◆ **Excerpted records**
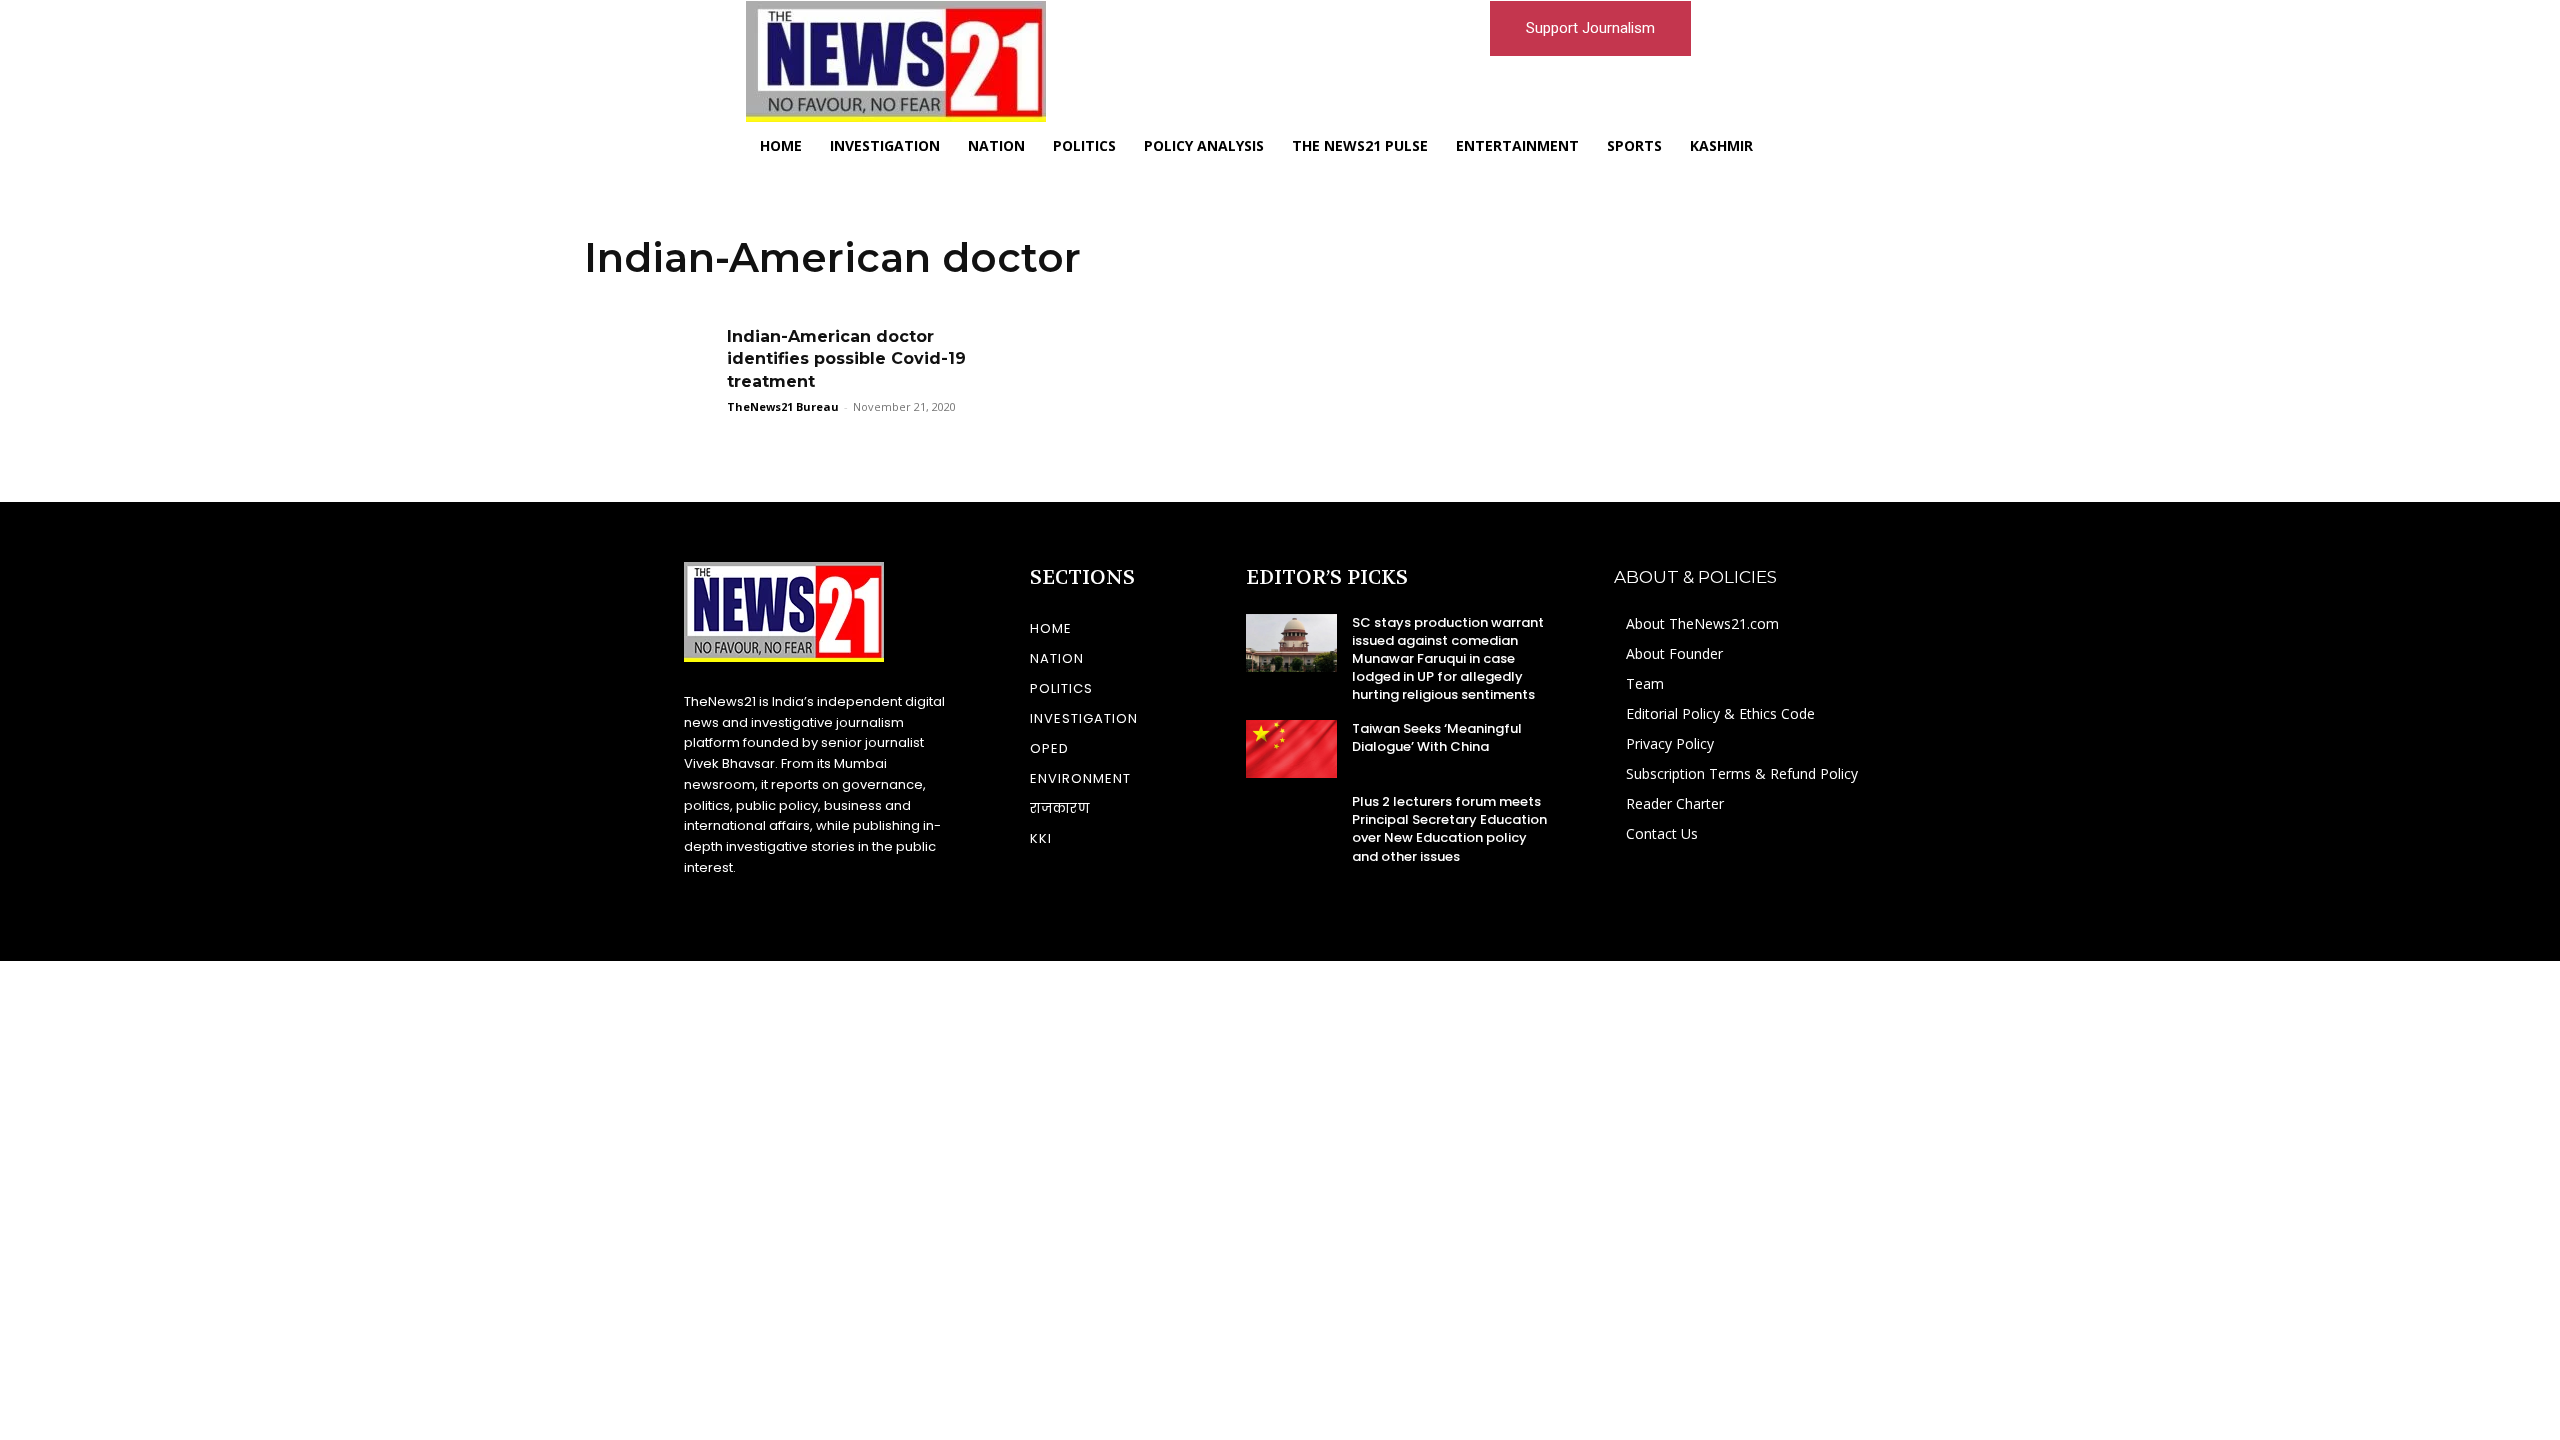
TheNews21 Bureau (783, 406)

---

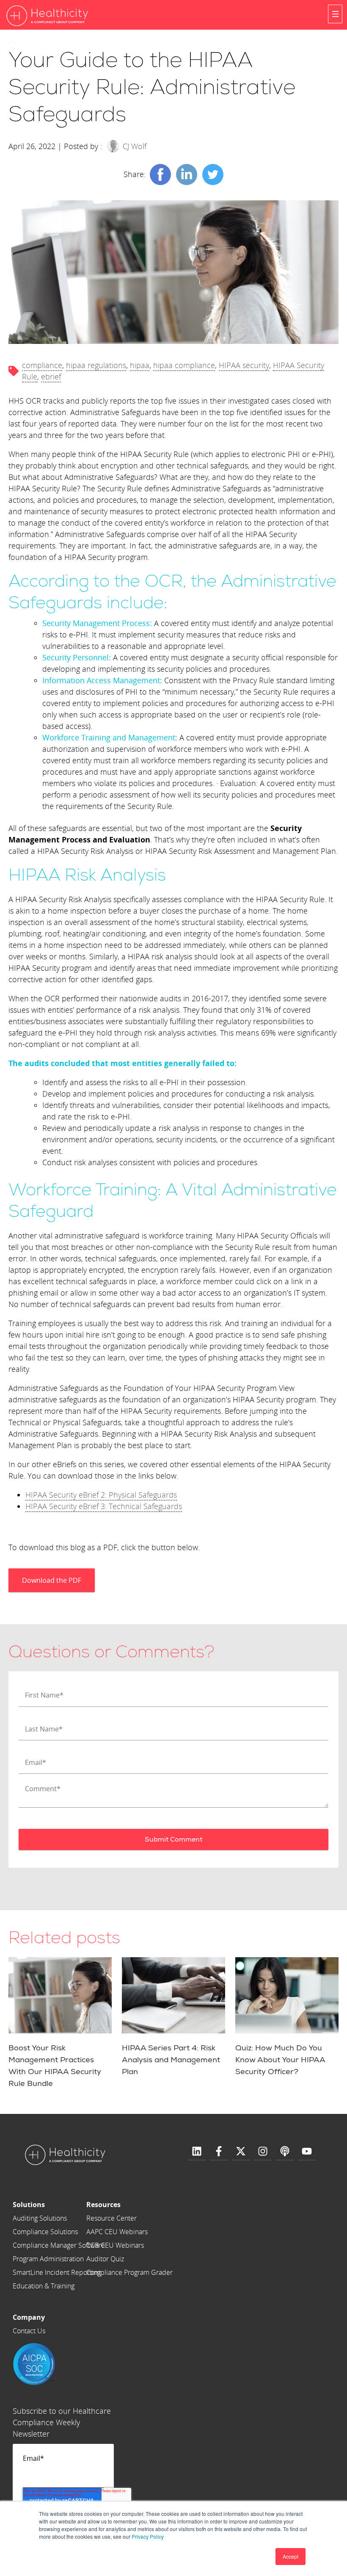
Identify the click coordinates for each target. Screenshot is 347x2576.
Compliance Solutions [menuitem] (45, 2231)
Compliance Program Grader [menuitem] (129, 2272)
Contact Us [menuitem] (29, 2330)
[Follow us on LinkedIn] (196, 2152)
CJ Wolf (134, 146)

* * *

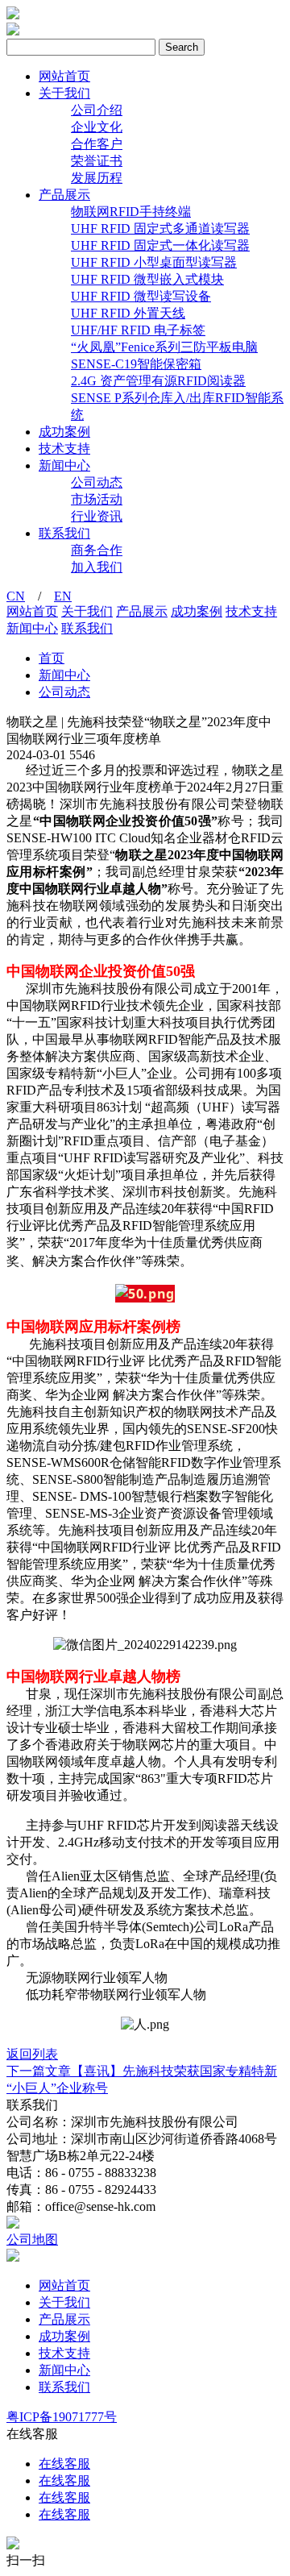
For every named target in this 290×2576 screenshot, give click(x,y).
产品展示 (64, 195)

◆ **Instructions to follow**
Count how many lines of the material hold the string "click". Give the number and nothing more.

◆ **Problem solution**
2